I got the My Fitness Coach game for my wii the other day. Yesterday, actually. It is by a software company called ubisoft or something like that. It is not expensive, about $28. So I figured it was worth going for unseen and unreviewed (it only came out Dec 4).
I have used it twice now. Here is my so-far review:
Initial Adjustments: You can choose the location (exercise room), the music, and your fitness goals, both in general and on a daily basis. You can earn more rooms to choose from (there is only one to start) and more music. You can choose when you will work out and for how long.
Fitness testing: The testing is pretty elementary and depends on your being honest. You do an activity and then report on your results.
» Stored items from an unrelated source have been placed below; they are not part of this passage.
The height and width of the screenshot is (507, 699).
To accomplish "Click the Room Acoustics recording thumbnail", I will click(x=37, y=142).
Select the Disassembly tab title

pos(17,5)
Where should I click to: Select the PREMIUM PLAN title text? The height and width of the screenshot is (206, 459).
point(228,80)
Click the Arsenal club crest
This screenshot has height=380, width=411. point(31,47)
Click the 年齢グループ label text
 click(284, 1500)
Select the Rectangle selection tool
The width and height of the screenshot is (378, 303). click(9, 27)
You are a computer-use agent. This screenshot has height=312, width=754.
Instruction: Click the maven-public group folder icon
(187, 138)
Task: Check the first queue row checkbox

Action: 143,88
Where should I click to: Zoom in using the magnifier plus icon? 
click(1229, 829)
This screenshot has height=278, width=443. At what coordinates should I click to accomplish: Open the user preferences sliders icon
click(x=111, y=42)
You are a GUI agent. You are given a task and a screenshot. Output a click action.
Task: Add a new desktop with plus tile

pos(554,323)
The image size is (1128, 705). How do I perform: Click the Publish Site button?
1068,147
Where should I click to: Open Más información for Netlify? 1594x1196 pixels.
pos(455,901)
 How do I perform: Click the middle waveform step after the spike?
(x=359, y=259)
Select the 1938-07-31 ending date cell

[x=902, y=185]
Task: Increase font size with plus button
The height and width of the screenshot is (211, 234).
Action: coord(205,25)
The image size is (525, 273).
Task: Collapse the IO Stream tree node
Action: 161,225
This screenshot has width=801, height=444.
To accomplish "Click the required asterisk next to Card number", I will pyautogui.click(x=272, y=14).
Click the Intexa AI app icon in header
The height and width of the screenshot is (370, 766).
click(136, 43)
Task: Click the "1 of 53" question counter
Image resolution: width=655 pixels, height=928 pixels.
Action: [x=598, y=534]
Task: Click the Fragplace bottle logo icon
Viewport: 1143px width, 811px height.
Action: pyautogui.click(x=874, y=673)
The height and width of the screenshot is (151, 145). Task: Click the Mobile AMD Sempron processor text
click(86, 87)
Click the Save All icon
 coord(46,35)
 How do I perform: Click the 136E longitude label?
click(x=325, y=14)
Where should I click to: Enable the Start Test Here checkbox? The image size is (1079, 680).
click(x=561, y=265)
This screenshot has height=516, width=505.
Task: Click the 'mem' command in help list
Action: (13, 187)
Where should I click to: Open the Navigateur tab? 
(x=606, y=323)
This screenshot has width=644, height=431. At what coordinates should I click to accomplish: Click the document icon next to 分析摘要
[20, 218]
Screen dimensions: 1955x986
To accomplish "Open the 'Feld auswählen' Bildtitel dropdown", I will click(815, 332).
For example, you report how many heart beats you count in 10 seconds. You count the number of sit-ups and push-ups you do. There are only a few fitness tests and you can not substitute something different for any of them; but you can skip one if you like.
Variety: The advertising says the program offers over 450 different exercises. But it doesn't actually give you any choices beyond what your fitness level is perceived to be and what your goals are. Your coach chooses the exercises and you follow along. Obviously, the higher your fitness level the more variety you will likely experience. A nice feature is that as each new exercise is coming up you can see it slide into place, so you can be prepared for it.
Adjustment to you: There is no way to factor in any physical disability. I could not note that my knees are bad, for example, and therefore opt out of exercises that require much knee use. During a typical workout, though, the coach occasionally stops to ask how it's going. You can choose from three options, indicating it's a breeze, it's tough, or you can't keep up. Based on what you answer she will adjust the workout the next time. I chose the last option again and again, hoping there might be some change to the exercises. I discovered that I was given more breaks. Actually, that's okay. I can live with it.
My basic take on the program is that it can be useful for a person with no significant physical drawbacks, other than simple lack of strength or endurance. I suspect it can be fun for a person who wants to go all out, pushing her limits, because the program adjusts to what you tell it about how you are doing.
I feel I can use it too, mainly because I am okay with adjusting the motions to fit my body and my limitations. Because I have only used it twice, I do not know how long it will be before it suggests that I do fitness testing again.
I like how it can adjust daily. I can choose to focus on upper body strength one day and I can stop to do a tutorial in the middle of the workout if I do not know how the exercise is done. This sort of feature is much better than a straight video or DVD program. The next day I can go for lower body (I doubt I will ever do that, frankly, but maybe if I feel like modifying, modifying, modifying). If I am feeling extra strong I can work out for a longer period.
It would be improved if it could be coordinated with your body or heartrate directly - so your heartrate can be monitored on the screen, like with an exercycle, for example, and if there were adjustments to the exercises themselves that you could ask for, based on physical disabilities. Another option would be to choose preferential exercises - that way I could avoid those that I simply cannot do. For the price, though, I am certainly not complaining.